Forgive my memory, for it has sinned. And continues to sin. And when I've forgotten I've sinned, well, that's a sin, too.

Are we never to escape the sins of our memories? It seems we all — from stressed-out twenty-somethings to aging baby boomers to senior citizens — suffer memory problems:
• WHERE did I put the keys?
• I've known her for fifteen years, yet WHAT is her name?
• I'm sure I learned the Pythagorean theorem in high school, so WHY can't I remember it?

The first step to overcoming our memory problems is to understand what sins our mind commits. In The Seven Sins of Memory, Daniel L. Schacter compares the seven ancient deadly sins to the seven "transgressions" of memory. He realizes, however, that we as sinners need to understand not only what the sins are, but why we commit these sins and how we can overcome them.

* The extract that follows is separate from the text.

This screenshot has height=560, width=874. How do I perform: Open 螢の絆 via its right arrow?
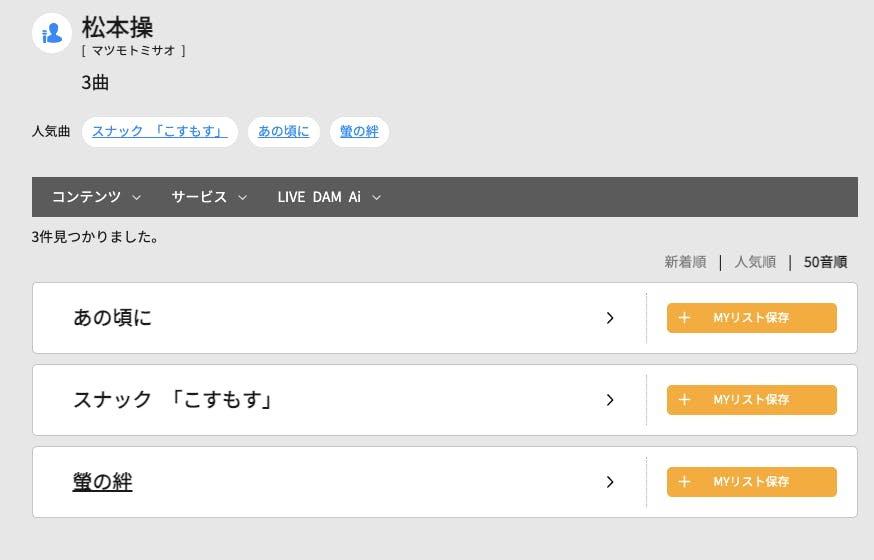610,482
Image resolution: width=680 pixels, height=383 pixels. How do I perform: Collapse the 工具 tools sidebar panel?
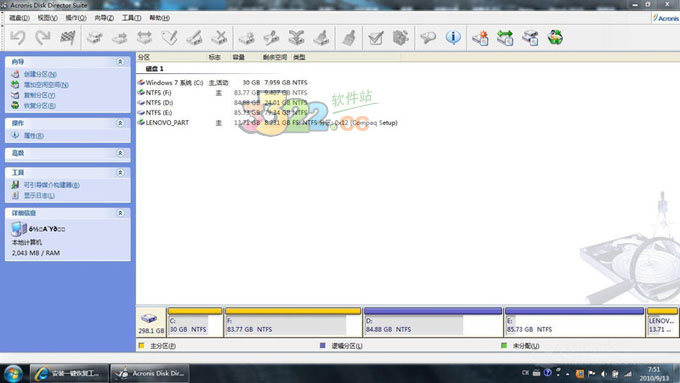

He divides the sins into two categories — the sins of omission and the sins of commission. The sins of omission include transience, absent-mindedness, and blocking. The sins of commission are misattribution, suggestibility, bias, and persistence. Schacter illustrates these concepts with vivid examples — case studies, literary excerpts, experimental evidence, and accounts of highly visible news events. He also highlights ways in which we can improve our memories and change the patterns that lead to these memory problems.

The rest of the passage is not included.